Apesar da extrema proximidade, a comunidade beduína de Umm al-Kheir não estava conectada à rede elétrica e tubulações de água que servem os colonos como Yaakov e Bareket, e vivem em casas sem água corrente. Eles surrupiam o único conforto moderno ao seu alcance, a conexão com a internet, da rede wireless dos colonos. Pertencente à tribo Hadalin, natural de Tel Arad, a comunidade foi expulsa por Israel no início dos anos cinquenta. Depois de assentarem-se onde estão agora, terem comprado um grande lote de terra dos habitantes da aldeia vizinha de Yatta, os beduínos agora temem ter de enfrentar outra expulsão.

Recentemente, eles afirmam ter ouvido falar de um líder druso do Departamento de coordenação distritual, que Israel iria reivindicar um outro pedaço de seu território, que seria dado a eles para expandir o assentamento. Segundo os moradores, após a visita de Suleiman na área mencionada acima, ele teria sido levado em uma delegacia de polícia de Israel durante oito horas, onde foi submetido a uma hora e meia de interrogatório por ter “ultrapassado a fronteira do território israelense”. A comunidade declara que não foi informada dessa mudança de propriedade da terra.

“Os colonos insistiram em todas as causas: a terra, o forno, e quando o caso do forno for concluído,  vão encontrar uma outra causa”, diz um morador de Umm al-Kheir, “A verdade é que não se trata do forno.”

Algumas semanas antes, os colonos desceram da área disputada onde tinham erguido uma estrutura, dirigindo-se à comunidade beduína, atacando o gado que pastava. “Nunca vimos uma coisa dessas antes”, disse um morador. “Parece uma nova política agressiva, raivosa”. O incidente, filmado pelos moradores em um vídeo de 40 minutos, ocorreu na presença de um soldado israelense, que não intercedeu.

Durante os fatos, Suleiman Aid desmaiou.
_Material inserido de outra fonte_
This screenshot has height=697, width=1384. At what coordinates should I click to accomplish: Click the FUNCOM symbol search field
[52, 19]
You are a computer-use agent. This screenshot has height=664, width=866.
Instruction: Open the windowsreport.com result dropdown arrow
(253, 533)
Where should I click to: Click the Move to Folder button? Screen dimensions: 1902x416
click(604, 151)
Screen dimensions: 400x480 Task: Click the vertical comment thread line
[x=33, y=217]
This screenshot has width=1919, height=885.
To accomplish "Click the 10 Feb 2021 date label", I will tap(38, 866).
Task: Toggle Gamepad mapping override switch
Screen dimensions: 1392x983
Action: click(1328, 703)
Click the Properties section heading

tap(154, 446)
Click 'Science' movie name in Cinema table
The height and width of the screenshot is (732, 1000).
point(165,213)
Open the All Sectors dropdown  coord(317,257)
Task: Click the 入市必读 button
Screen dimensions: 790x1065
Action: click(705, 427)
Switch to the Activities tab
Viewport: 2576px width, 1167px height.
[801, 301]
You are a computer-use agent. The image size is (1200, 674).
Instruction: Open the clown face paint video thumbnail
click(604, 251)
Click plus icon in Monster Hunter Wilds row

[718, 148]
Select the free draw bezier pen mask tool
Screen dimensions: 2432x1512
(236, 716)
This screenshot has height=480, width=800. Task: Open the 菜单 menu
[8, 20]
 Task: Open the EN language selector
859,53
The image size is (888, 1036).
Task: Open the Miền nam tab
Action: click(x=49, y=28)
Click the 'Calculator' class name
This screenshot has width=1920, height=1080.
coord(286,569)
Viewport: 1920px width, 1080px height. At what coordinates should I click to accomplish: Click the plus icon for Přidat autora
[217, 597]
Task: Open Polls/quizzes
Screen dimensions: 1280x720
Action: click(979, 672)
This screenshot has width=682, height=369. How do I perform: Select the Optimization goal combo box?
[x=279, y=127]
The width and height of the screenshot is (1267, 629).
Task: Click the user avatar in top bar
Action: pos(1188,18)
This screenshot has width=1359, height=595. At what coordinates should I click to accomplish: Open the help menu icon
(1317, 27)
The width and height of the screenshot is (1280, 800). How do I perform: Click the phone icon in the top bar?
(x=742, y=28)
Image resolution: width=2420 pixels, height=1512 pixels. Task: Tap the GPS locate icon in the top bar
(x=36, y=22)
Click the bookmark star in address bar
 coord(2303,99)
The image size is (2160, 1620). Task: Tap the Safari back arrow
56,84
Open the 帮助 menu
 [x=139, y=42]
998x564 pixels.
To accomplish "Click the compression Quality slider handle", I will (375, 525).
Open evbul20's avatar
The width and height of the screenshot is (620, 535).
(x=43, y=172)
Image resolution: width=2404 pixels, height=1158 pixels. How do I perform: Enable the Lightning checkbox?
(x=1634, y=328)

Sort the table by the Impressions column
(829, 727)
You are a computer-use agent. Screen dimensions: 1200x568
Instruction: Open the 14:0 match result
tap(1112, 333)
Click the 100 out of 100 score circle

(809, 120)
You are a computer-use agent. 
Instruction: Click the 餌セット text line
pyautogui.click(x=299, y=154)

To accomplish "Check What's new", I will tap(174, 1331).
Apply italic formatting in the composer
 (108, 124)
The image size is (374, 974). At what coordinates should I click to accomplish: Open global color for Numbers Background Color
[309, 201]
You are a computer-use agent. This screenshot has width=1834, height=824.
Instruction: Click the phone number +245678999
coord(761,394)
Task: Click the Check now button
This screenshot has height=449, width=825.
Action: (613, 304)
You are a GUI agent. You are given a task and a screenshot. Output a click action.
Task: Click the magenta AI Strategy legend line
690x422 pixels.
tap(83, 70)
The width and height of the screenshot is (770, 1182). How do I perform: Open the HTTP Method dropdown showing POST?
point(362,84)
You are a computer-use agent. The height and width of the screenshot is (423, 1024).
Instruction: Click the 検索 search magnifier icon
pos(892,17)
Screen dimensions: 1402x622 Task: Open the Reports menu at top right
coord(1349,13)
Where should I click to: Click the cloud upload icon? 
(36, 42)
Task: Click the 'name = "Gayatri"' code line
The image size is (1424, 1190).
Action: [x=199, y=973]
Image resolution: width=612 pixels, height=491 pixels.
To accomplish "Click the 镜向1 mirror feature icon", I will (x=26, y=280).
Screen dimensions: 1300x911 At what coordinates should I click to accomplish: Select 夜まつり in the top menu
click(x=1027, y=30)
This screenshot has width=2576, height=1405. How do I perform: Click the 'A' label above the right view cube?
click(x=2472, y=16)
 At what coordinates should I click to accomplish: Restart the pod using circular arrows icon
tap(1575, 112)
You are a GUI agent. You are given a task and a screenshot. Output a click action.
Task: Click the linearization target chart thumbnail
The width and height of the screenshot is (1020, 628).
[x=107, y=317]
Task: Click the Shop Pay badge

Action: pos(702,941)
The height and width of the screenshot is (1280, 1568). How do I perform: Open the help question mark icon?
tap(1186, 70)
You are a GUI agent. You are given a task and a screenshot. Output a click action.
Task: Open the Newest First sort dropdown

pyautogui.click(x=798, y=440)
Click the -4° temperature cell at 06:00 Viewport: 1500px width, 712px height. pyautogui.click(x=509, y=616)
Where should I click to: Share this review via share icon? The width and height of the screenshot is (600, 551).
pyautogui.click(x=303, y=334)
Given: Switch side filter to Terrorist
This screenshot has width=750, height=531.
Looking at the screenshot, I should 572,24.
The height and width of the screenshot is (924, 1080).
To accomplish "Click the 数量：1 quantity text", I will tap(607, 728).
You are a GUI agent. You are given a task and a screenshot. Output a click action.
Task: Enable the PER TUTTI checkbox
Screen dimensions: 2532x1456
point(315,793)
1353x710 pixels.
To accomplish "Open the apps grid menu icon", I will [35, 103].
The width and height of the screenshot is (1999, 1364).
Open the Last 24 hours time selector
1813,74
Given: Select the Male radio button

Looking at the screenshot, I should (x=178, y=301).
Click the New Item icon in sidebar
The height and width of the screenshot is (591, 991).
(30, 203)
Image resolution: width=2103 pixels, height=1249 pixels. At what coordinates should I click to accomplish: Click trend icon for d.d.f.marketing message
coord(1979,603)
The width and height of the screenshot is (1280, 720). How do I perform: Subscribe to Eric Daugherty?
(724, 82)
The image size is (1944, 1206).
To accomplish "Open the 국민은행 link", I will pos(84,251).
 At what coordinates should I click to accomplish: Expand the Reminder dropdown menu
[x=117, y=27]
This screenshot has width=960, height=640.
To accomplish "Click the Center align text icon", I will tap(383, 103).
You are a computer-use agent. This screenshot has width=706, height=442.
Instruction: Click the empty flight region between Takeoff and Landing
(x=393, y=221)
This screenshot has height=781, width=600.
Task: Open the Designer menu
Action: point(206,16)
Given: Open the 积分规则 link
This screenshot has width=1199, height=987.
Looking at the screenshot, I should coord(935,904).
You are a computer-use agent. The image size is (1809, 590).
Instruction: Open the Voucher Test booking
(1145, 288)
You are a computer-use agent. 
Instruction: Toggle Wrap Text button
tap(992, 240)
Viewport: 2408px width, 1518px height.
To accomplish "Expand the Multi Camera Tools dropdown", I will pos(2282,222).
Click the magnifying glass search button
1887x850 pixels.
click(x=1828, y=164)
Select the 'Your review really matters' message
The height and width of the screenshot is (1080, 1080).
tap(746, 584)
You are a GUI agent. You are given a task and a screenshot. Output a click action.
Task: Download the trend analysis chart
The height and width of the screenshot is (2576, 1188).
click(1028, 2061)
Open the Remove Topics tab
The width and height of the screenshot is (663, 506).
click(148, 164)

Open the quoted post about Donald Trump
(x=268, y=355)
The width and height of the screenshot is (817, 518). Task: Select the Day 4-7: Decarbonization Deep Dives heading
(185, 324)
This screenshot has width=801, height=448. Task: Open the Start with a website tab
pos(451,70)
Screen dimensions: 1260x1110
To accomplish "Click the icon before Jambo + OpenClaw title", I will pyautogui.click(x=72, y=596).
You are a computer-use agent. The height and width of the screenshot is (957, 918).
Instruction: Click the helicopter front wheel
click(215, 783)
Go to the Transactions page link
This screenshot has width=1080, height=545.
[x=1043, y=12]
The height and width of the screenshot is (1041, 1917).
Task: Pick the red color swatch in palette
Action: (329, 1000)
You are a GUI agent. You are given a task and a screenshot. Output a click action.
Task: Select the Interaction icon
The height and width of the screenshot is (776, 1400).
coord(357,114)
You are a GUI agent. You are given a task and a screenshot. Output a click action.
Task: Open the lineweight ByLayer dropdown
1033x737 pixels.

Seu filho perguntou se poderia levá-la embora, mas um soldado israelense respondeu que ele ainda tinha três minutos para cuidar de seu pai, enquanto a área, às 9 da manhã, se tornaria uma zona militar fechada. A pedido de uma ambulância, foi relatado que o militar israelense teria concordado, mas que a família teria que pagar 7.000 shekels, o que não podiam permitir-se. O militar informou ao filho de Suleiman, que, após a conversa, os minutos restantes para ajudar seu pai no vale em que ele tinha caído eram dois.

“Somos animais, eles são humanos”, disse uma mulher beduína. “Eles estão nos dizendo isso? Onde está a humanidade? Não há direitos humanos, estou tão triste. Os colonos vem nos importunar, protegidos pelo exército israelense, e o mundo todo os apoia. ”

A comunidade continua a aguardar o resultado do caso.